Mel Gonçalves de Oliveira, known as Candy Mel or mononymously Mel (stylized as MEL; born 14 December 1991), is a Brazilian singer and presenter. Starting her career as Candy Mel, as a vocalist of Banda Uó together with Mateus Carrilho and Davi Sabbag.

== Biography ==
Mel was raised by her aunt and grandmother. She faced many prejudices in her childhood and adolescence and at the age of 16 she assumed her gender identity as a trans woman.

The trio from Goiânia Mel, Mateus and Davi moved to São Paulo in 2011 due to the band's work.
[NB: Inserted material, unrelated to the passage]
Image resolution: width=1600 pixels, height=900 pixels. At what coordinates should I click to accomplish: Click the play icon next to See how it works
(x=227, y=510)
Banda Uó soon achieved national recognition by mixing pop music with other musical genres, such as tecnobrega.

In 2016, Mel was the first trans woman to star in a campaign for cosmetics brand Avon. In the #EuUsoAssim campaign, Mel talks about beauty and breast cancer while doing a makeup tutorial with products in shades of pink and purple.

Mel Gonçalves presenting Estação Plural

Em 2016, Mel became part of the cast of presenters of the debate program Estação Plural alongside singer and composer Ellen Oléria and journalist Fernando Oliveira (Fefito). The TV Brasil program talked about diversity, human rights and citizenship. All the presenters are from the LGBT universe and every week they received a guest to discuss their topics.

Mel is currently seeking to consolidate her solo career as a singer and has collaborated with the carnival group Domingo Ela Não Vai singing axé songs.

Mel debuted her film career in the feature Vento Seco, by Daniel Nolasco, which was selected for Berlinale, the 2020 Berlin International Film Festival. The film has an LGBTQIA+ theme and also features Leandro Faria Lelo, Rafael Theophilo, Renata Carvalho, Del Neto, Macelo D'Avilla, Leo Moreira Sá and Conrado Helt. There is still no forecast of when the film will arrive in Brazilian cinemas.

== Personal life ==
In 2022, Mel tweeted about being demisexual.